Does a double principal-value integral exist?

[aheight]

Homework Statement

Does a double-integral with a principal-value converge?

Relevant Equations

Not sure

Encountered this integral and I believe it converges by studying it numerically but not sure and was wondering how might I show it converges or diverges? Surely there must be a way.
$$
\text{P.V.}\int_0^{\infty}\int_0^{\infty} \frac{\text{sinc}^2(1+\phi)v e^{-v}}{(e^{v/2}-1)(\phi-v)}dvd\phi
$$
where $\text{sinc}(x)=\frac{\sin(x)}{x}$. This is my work so far:

Note the inner iterated integral has two singular points: 0 and $\phi$ so I can write:
$$
\begin{align*}
&\text{P.V.}\int_0^{\infty}\int_0^{\infty} \frac{\text{sinc}^2(1+\phi)v e^{-v}}{(e^{v/2}-1)(\phi-v)}dvd\phi\\
&=\int_0^{\infty}\biggr\{\text{P.V}\int_0^{\infty}\frac{\text{sinc}^2(1+\phi)v e^{-v}}{(e^{v/2}-1)(\phi-v)}dv\biggr\} d\phi
\end{align*}
$$
so now, how about I let:
$$
g(\phi)=\text{P.V}\int_0^{\infty}\frac{\text{sinc}^2(1+\phi)v e^{-v}}{(e^{v/2}-1)(\phi-v)}dv
$$
Now, just for starters, consider $g(5)$:
$$
g(5)=\text{P.V}\int_0^{\infty}\frac{\text{sinc}^2(6)v e^{-v}}{(e^{v/2}-1)(5-v)}dv
$$
with singular points at 0 and 5. Again for starters, how about I just try to numerically integrate g(5) in the principal-valued sense in Mathematica:

In[40]:= myf2[v_,\[Phi]_]:=(v Exp[-v])/((Exp[v/2]-1)(\[Phi]-v))
NIntegrate[Sinc[6]^2myf2[v,5],{v,0,0,5,\[Infinity]},Method->"PrincipalValue"]

Out[41]= 0.000858798

and supprisingly it at least converges numerically in the principal-valued sense.
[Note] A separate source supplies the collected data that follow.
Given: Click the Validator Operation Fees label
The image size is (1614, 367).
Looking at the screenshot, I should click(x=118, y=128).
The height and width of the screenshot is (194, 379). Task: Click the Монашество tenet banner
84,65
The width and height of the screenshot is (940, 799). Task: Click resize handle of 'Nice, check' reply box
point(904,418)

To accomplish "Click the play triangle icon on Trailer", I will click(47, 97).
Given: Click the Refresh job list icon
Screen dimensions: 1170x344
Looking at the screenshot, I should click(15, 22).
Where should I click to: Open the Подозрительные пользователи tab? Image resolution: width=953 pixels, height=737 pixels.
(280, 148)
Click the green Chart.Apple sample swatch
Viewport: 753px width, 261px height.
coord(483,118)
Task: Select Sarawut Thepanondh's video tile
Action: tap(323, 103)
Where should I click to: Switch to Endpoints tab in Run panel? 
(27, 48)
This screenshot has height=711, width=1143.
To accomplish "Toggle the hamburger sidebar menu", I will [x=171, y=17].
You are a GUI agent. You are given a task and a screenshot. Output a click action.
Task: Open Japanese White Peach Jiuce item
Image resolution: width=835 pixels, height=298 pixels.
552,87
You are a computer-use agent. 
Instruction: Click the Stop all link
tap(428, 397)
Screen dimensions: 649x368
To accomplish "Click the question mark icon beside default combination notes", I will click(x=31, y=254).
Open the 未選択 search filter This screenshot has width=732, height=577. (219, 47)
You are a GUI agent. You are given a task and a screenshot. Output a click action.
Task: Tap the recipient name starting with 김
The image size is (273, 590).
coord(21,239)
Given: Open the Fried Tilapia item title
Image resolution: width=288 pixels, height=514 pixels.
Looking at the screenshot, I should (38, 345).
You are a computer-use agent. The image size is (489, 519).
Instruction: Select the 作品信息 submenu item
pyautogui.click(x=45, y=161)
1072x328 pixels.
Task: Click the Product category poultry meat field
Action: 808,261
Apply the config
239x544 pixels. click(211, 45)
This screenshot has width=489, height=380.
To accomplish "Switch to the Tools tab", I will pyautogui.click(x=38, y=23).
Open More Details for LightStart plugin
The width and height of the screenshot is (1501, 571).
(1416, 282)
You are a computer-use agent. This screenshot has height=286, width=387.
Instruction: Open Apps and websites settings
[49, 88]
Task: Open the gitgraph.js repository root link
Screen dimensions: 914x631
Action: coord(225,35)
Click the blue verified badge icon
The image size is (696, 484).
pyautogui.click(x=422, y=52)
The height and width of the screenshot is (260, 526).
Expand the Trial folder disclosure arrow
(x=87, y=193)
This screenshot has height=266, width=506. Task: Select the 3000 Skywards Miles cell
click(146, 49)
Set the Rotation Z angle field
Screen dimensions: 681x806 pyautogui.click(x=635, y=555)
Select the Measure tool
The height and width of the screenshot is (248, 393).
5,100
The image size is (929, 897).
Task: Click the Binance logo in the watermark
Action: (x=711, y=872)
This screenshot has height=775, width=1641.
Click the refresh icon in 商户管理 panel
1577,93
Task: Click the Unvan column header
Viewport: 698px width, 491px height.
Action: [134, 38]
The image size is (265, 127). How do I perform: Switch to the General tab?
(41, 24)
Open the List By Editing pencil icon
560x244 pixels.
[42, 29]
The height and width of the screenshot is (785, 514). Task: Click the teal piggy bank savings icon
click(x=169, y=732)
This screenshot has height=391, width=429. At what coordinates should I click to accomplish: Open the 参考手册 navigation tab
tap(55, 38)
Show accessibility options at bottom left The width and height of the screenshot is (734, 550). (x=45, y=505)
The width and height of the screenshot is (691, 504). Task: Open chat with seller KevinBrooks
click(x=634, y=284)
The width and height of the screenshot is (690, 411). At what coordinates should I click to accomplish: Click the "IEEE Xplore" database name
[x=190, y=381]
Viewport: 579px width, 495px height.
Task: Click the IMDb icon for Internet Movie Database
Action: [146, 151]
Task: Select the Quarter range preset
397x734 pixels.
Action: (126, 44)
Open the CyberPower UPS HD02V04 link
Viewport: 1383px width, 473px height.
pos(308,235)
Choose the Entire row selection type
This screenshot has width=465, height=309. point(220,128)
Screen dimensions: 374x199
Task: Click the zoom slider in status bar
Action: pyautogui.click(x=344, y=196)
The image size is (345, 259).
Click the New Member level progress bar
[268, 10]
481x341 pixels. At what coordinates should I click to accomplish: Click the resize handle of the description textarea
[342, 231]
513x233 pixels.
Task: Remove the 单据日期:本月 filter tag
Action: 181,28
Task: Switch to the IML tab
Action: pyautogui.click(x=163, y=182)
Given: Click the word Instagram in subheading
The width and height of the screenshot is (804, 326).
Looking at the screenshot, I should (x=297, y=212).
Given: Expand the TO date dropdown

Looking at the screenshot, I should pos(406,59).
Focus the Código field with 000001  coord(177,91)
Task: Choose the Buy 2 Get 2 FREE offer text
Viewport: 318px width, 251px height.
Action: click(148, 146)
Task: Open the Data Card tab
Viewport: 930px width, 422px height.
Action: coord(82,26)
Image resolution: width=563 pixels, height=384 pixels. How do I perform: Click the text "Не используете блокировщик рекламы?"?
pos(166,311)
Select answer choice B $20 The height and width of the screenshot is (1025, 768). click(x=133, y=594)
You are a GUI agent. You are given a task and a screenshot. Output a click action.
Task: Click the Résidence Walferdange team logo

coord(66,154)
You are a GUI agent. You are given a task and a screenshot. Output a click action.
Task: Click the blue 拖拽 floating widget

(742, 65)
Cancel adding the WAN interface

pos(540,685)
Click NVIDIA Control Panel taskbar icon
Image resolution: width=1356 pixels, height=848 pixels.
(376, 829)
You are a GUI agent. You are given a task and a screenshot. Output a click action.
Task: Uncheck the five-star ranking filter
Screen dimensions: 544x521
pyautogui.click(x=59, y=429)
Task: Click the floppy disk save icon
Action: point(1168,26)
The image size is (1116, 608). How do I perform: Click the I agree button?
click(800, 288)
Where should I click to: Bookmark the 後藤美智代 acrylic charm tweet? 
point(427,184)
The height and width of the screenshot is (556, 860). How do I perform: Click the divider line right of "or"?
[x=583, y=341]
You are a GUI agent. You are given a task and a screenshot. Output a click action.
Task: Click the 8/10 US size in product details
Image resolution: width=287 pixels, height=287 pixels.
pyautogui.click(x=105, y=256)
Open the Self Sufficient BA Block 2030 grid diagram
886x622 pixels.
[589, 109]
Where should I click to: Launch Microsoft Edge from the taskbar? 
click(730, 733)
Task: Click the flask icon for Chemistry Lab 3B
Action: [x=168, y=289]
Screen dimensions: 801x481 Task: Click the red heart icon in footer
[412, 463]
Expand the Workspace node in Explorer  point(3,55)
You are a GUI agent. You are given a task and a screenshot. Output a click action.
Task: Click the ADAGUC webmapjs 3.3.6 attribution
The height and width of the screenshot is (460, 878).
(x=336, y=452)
Next, how about I try to set up a Riemann-sum type rule to numerically integrate $g(\phi)$ over some range say $0.0001\leq \phi\leq 15$:

myf2[v_, \[Phi]_] := (v Exp[-v])/((Exp[v/2] - 1) (\[Phi] - v))
sum = 0;
deltaPhi = 1/100;
myDoubleSum = Table[
   sum += (deltaPhi NIntegrate[
       Sinc[1 + thePhi]^2 myf2[v, thePhi], {v, 0, 0,
        thePhi, \[Infinity]}, Method -> "PrincipalValue"]);
   {thePhi, sum},
   {thePhi, 0.0001, 15, deltaPhi}];

And this results in the plot below which seems to be converging at least in this range so it looks like it may converge.

 

[lippyka]

Is there a way to show it converges rigorously?![enter image description here][1]Yes, there is a way to show that the integral converges rigorously. One approach you can take is to use the Monotone Convergence Theorem. This theorem states that if you have a sequence of non-negative functions that are monotonically increasing and bounded above, then the sequence of integrals will converge to the integral of the limit function. In this case, you can use the fact that $\text{sinc}^2(x)$ is a monotonically increasing function, so you can consider the sequence of functions given by:$$f_n(\phi,v)=\frac{\text{sinc}^2(1+n\phi)v e^{-v}}{(e^{v/2}-1)(\phi-v)}$$Now, since $\text{sinc}^2(x)\leq 1$ for all $x$, your sequence of functions is bounded above by 1 and is also monotonically increasing in $n$ (since $\text{sinc}^2(x)$ is increasing in $x$). Therefore, by the Monotone Convergence Theorem, you can conclude that the sequence of integrals $$\int_0^{\infty}\int_0^{\infty} f_n(\phi,v) dvd\phi$$ converges to the integral of the limit function, which is:$$\int_0^{\infty}\int_0^{\infty} \lim_{n\to\infty} f_n(\phi,v) dvd\phi=\int_0^{\infty}\int_0^{\infty} \frac{\text{sinc}^2(1+\phi)v e^{-v}}{(e^{v/2}-1)(\phi-v)}dvd\phi$$Therefore, since the sequence of integrals converges, the integral of the limit function must also converge.